### Task goal
In all the records, replace "At what coordinates should I click to accomplish" with "Which point should I click to complete" and keep everything else the same.

<<<<

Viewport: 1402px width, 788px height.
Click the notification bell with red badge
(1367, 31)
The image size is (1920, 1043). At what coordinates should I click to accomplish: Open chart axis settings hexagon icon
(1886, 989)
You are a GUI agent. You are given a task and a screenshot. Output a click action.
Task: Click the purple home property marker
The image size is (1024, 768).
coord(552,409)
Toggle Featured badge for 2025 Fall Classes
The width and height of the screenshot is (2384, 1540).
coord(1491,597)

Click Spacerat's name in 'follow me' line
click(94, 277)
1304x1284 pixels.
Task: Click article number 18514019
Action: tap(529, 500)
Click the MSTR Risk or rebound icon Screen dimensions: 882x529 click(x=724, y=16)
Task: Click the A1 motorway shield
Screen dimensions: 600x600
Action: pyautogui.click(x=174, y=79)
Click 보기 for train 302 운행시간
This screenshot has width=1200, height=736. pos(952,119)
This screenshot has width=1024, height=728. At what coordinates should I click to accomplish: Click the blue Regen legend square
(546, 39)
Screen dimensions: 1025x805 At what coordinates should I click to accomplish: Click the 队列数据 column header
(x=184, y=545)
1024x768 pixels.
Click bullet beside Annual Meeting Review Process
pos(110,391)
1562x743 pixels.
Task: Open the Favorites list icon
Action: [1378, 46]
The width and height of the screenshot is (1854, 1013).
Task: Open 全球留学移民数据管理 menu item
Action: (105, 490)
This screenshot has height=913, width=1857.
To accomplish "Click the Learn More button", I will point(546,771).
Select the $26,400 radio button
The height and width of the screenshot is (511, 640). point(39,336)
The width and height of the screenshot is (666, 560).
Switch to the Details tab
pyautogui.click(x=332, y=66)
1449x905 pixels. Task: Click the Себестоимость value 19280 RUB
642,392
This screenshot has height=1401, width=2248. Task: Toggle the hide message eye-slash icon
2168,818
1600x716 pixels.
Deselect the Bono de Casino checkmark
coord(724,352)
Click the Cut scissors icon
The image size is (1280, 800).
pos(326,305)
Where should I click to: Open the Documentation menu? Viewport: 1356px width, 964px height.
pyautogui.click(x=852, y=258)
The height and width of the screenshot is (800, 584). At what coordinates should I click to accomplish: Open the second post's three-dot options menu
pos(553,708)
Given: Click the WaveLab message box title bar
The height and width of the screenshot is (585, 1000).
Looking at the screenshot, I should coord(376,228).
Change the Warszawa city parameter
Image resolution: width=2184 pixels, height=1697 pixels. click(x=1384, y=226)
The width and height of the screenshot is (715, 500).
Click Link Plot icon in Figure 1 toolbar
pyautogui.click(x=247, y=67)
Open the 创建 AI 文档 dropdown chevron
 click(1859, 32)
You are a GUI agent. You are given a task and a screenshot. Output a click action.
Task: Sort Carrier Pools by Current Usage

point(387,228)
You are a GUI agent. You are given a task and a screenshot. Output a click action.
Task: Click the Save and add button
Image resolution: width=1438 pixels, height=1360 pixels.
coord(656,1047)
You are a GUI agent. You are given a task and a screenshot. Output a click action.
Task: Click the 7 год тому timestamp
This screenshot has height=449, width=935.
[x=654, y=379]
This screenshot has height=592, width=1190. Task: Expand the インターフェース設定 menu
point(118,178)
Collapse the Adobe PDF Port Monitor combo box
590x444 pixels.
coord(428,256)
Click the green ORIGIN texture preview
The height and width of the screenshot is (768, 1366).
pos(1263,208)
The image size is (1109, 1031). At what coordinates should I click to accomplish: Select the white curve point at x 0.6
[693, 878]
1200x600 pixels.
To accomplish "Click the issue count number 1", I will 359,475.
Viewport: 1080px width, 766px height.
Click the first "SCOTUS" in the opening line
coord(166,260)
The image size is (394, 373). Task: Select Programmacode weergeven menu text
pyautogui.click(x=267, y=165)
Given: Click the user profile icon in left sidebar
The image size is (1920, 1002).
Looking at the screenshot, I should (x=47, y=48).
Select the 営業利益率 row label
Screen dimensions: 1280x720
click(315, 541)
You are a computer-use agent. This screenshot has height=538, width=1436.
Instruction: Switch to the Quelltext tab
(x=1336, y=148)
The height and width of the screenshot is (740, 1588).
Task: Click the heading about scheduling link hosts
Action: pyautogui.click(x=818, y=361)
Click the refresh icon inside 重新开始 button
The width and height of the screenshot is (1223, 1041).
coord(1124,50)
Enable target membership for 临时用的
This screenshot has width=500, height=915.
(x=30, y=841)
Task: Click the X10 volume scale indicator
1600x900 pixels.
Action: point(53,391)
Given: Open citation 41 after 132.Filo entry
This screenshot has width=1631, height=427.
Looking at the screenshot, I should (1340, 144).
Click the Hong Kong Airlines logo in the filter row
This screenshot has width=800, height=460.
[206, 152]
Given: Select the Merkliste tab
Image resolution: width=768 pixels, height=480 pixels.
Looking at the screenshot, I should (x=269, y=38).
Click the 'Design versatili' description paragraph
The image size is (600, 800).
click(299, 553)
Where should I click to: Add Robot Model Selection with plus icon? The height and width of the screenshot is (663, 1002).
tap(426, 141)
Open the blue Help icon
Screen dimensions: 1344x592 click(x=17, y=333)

>>>>

### Result
Viewport: 1402px width, 788px height.
Click the notification bell with red badge
(1367, 31)
The image size is (1920, 1043). Which point should I click to complete: Open chart axis settings hexagon icon
(1886, 989)
You are a GUI agent. You are given a task and a screenshot. Output a click action.
Task: Click the purple home property marker
The image size is (1024, 768).
coord(552,409)
Toggle Featured badge for 2025 Fall Classes
The width and height of the screenshot is (2384, 1540).
coord(1491,597)

Click Spacerat's name in 'follow me' line
click(94, 277)
1304x1284 pixels.
Task: Click article number 18514019
Action: tap(529, 500)
Click the MSTR Risk or rebound icon Screen dimensions: 882x529 click(x=724, y=16)
Task: Click the A1 motorway shield
Screen dimensions: 600x600
Action: pyautogui.click(x=174, y=79)
Click 보기 for train 302 운행시간
This screenshot has width=1200, height=736. pos(952,119)
This screenshot has width=1024, height=728. Which point should I click to complete: Click the blue Regen legend square
(546, 39)
Screen dimensions: 1025x805 Which point should I click to complete: Click the 队列数据 column header
(x=184, y=545)
1024x768 pixels.
Click bullet beside Annual Meeting Review Process
pos(110,391)
1562x743 pixels.
Task: Open the Favorites list icon
Action: [1378, 46]
The width and height of the screenshot is (1854, 1013).
Task: Open 全球留学移民数据管理 menu item
Action: (105, 490)
This screenshot has height=913, width=1857.
To accomplish "Click the Learn More button", I will point(546,771).
Select the $26,400 radio button
The height and width of the screenshot is (511, 640). point(39,336)
The width and height of the screenshot is (666, 560).
Switch to the Details tab
pyautogui.click(x=332, y=66)
1449x905 pixels. Task: Click the Себестоимость value 19280 RUB
642,392
This screenshot has height=1401, width=2248. Task: Toggle the hide message eye-slash icon
2168,818
1600x716 pixels.
Deselect the Bono de Casino checkmark
coord(724,352)
Click the Cut scissors icon
The image size is (1280, 800).
pos(326,305)
Where should I click to: Open the Documentation menu? Viewport: 1356px width, 964px height.
pyautogui.click(x=852, y=258)
The height and width of the screenshot is (800, 584). Which point should I click to complete: Open the second post's three-dot options menu
pos(553,708)
Given: Click the WaveLab message box title bar
The height and width of the screenshot is (585, 1000).
Looking at the screenshot, I should coord(376,228).
Change the Warszawa city parameter
Image resolution: width=2184 pixels, height=1697 pixels. click(x=1384, y=226)
The width and height of the screenshot is (715, 500).
Click Link Plot icon in Figure 1 toolbar
pyautogui.click(x=247, y=67)
Open the 创建 AI 文档 dropdown chevron
 click(1859, 32)
You are a GUI agent. You are given a task and a screenshot. Output a click action.
Task: Sort Carrier Pools by Current Usage

point(387,228)
You are a GUI agent. You are given a task and a screenshot. Output a click action.
Task: Click the Save and add button
Image resolution: width=1438 pixels, height=1360 pixels.
coord(656,1047)
You are a GUI agent. You are given a task and a screenshot. Output a click action.
Task: Click the 7 год тому timestamp
This screenshot has height=449, width=935.
[x=654, y=379]
This screenshot has height=592, width=1190. Task: Expand the インターフェース設定 menu
point(118,178)
Collapse the Adobe PDF Port Monitor combo box
590x444 pixels.
coord(428,256)
Click the green ORIGIN texture preview
The height and width of the screenshot is (768, 1366).
pos(1263,208)
The image size is (1109, 1031). Which point should I click to complete: Select the white curve point at x 0.6
[693, 878]
1200x600 pixels.
To accomplish "Click the issue count number 1", I will 359,475.
Viewport: 1080px width, 766px height.
Click the first "SCOTUS" in the opening line
coord(166,260)
The image size is (394, 373). Task: Select Programmacode weergeven menu text
pyautogui.click(x=267, y=165)
Given: Click the user profile icon in left sidebar
The image size is (1920, 1002).
Looking at the screenshot, I should (x=47, y=48).
Select the 営業利益率 row label
Screen dimensions: 1280x720
click(315, 541)
You are a computer-use agent. This screenshot has height=538, width=1436.
Instruction: Switch to the Quelltext tab
(x=1336, y=148)
The height and width of the screenshot is (740, 1588).
Task: Click the heading about scheduling link hosts
Action: pyautogui.click(x=818, y=361)
Click the refresh icon inside 重新开始 button
The width and height of the screenshot is (1223, 1041).
coord(1124,50)
Enable target membership for 临时用的
This screenshot has width=500, height=915.
(x=30, y=841)
Task: Click the X10 volume scale indicator
1600x900 pixels.
Action: point(53,391)
Given: Open citation 41 after 132.Filo entry
This screenshot has width=1631, height=427.
Looking at the screenshot, I should (1340, 144).
Click the Hong Kong Airlines logo in the filter row
This screenshot has width=800, height=460.
[206, 152]
Given: Select the Merkliste tab
Image resolution: width=768 pixels, height=480 pixels.
Looking at the screenshot, I should (x=269, y=38).
Click the 'Design versatili' description paragraph
The image size is (600, 800).
click(299, 553)
Where should I click to: Add Robot Model Selection with plus icon? The height and width of the screenshot is (663, 1002).
tap(426, 141)
Open the blue Help icon
Screen dimensions: 1344x592 click(x=17, y=333)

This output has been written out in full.